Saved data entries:
=== Begin Enclosure ===

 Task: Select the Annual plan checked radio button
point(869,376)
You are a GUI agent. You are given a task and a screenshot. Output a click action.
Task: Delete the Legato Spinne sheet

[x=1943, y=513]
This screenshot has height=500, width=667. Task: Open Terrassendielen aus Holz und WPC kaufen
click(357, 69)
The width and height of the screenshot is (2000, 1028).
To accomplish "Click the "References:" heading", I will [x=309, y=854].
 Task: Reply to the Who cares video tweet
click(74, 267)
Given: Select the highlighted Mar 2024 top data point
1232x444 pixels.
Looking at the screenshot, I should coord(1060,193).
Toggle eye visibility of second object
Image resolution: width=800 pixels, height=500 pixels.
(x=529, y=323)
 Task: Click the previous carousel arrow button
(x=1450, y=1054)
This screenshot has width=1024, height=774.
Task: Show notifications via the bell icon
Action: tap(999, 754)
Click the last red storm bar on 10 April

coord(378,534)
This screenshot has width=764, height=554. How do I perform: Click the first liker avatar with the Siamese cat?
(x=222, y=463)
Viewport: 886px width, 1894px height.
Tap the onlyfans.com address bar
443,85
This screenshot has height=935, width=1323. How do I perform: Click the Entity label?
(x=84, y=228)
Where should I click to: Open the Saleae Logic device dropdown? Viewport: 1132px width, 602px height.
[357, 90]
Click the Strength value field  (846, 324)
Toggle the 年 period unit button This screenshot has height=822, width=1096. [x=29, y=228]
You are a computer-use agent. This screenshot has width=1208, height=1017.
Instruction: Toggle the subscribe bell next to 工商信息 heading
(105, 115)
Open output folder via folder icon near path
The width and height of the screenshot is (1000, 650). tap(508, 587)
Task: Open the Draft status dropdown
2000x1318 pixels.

=== End Enclosure ===

* Work order *
Down to the last line, repeat the data exactly.

* Written solution *
 Task: Select the Annual plan checked radio button
point(869,376)
You are a GUI agent. You are given a task and a screenshot. Output a click action.
Task: Delete the Legato Spinne sheet

[x=1943, y=513]
This screenshot has height=500, width=667. Task: Open Terrassendielen aus Holz und WPC kaufen
click(357, 69)
The width and height of the screenshot is (2000, 1028).
To accomplish "Click the "References:" heading", I will [x=309, y=854].
 Task: Reply to the Who cares video tweet
click(74, 267)
Given: Select the highlighted Mar 2024 top data point
1232x444 pixels.
Looking at the screenshot, I should coord(1060,193).
Toggle eye visibility of second object
Image resolution: width=800 pixels, height=500 pixels.
(x=529, y=323)
 Task: Click the previous carousel arrow button
(x=1450, y=1054)
This screenshot has width=1024, height=774.
Task: Show notifications via the bell icon
Action: tap(999, 754)
Click the last red storm bar on 10 April

coord(378,534)
This screenshot has width=764, height=554. How do I perform: Click the first liker avatar with the Siamese cat?
(x=222, y=463)
Viewport: 886px width, 1894px height.
Tap the onlyfans.com address bar
443,85
This screenshot has height=935, width=1323. How do I perform: Click the Entity label?
(x=84, y=228)
Where should I click to: Open the Saleae Logic device dropdown? Viewport: 1132px width, 602px height.
[357, 90]
Click the Strength value field  (846, 324)
Toggle the 年 period unit button This screenshot has height=822, width=1096. [x=29, y=228]
You are a computer-use agent. This screenshot has width=1208, height=1017.
Instruction: Toggle the subscribe bell next to 工商信息 heading
(105, 115)
Open output folder via folder icon near path
The width and height of the screenshot is (1000, 650). tap(508, 587)
Task: Open the Draft status dropdown
2000x1318 pixels.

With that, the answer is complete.